The IHB gained the respect of Mexico's federal government because of
the success. The eradication of yellow fever strengthened the
relationship between the US and Mexico, which had not been very good in
the years prior. The eradication of yellow fever was also a major step
toward better global health.
In 1927, scientists isolated yellow fever virus in West Africa. Following this, two vaccines were developed in the 1930s. Vaccine 17D is still in use although newer vaccines, based on vero cells, are in development.
Current status
Using
vector control and strict vaccination programs, the urban cycle of
yellow fever was nearly eradicated from South America. Since 1943, only a
single urban outbreak in Santa Cruz de la Sierra, Bolivia, has occurred. Since the 1980s, however, the number of yellow fever cases has been increasing again, and A. aegypti
has returned to the urban centers of South America. This is partly due
to limitations on available insecticides, as well as habitat
dislocations caused by climate change. It is also because the vector
control program was abandoned. Although no new urban cycle has yet been
established, scientists believe this could happen again at any point. An
outbreak in Paraguay in 2008 was thought to be urban in nature, but this ultimately proved not to be the case.
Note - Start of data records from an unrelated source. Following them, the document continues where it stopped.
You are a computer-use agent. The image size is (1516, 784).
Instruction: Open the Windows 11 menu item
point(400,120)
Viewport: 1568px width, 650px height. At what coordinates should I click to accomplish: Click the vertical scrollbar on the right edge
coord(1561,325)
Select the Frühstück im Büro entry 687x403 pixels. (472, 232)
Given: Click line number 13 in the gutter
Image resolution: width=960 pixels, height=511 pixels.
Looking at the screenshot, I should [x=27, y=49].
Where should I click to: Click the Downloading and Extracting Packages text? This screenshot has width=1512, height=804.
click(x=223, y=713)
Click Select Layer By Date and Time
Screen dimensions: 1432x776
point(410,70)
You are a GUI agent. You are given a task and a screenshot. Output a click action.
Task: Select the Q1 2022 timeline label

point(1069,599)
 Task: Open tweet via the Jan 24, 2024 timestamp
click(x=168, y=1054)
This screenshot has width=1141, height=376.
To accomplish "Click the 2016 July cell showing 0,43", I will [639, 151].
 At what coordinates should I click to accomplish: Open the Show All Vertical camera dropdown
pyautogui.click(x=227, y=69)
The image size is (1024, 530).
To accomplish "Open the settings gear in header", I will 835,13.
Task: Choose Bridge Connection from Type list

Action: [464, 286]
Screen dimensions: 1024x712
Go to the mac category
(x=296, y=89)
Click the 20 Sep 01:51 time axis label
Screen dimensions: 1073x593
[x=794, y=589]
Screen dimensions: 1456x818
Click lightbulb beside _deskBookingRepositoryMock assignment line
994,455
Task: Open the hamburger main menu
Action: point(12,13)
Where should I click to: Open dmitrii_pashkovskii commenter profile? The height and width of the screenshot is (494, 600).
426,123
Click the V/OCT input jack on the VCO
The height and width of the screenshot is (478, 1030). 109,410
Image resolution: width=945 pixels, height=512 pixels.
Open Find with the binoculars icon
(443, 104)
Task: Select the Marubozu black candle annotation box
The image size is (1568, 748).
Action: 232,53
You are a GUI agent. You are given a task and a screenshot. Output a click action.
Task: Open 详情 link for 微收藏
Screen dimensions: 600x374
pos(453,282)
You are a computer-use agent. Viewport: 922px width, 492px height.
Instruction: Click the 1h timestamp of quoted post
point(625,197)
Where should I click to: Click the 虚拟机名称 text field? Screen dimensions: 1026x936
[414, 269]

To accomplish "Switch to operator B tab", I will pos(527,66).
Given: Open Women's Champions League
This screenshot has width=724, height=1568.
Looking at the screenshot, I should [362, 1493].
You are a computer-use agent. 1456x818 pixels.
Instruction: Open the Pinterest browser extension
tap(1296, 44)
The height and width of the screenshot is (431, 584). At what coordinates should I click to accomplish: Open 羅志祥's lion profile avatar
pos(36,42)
In Africa, virus eradication programs have mostly relied upon
vaccination. These programs have largely been unsuccessful because they
were unable to break the sylvatic cycle involving wild primates. With
few countries establishing regular vaccination programs, measures to
fight yellow fever have been neglected, making the future spread of the
virus more likely.
Research
In the hamster model of yellow fever, early administration of the antiviral ribavirin is an effective treatment of many pathological features of the disease.
Ribavirin treatment during the first five days after virus infection
improved survival rates, reduced tissue damage in the liver and spleen, prevented hepatocellular steatosis,
and normalised levels of alanine aminotransferase, a liver damage
marker. The mechanism of action of ribavirin in reducing liver pathology
in yellow fever virus infection may be similar to its activity in treatment of hepatitis C, a related virus.
Because ribavirin had failed to improve survival in a virulent rhesus
model of yellow fever infection, it had been previously discounted as a
possible therapy. Infection was reduced in mosquitoes with the wMel strain of Wolbachia.
Yellow fever has been researched by several countries as a potential biological weapon.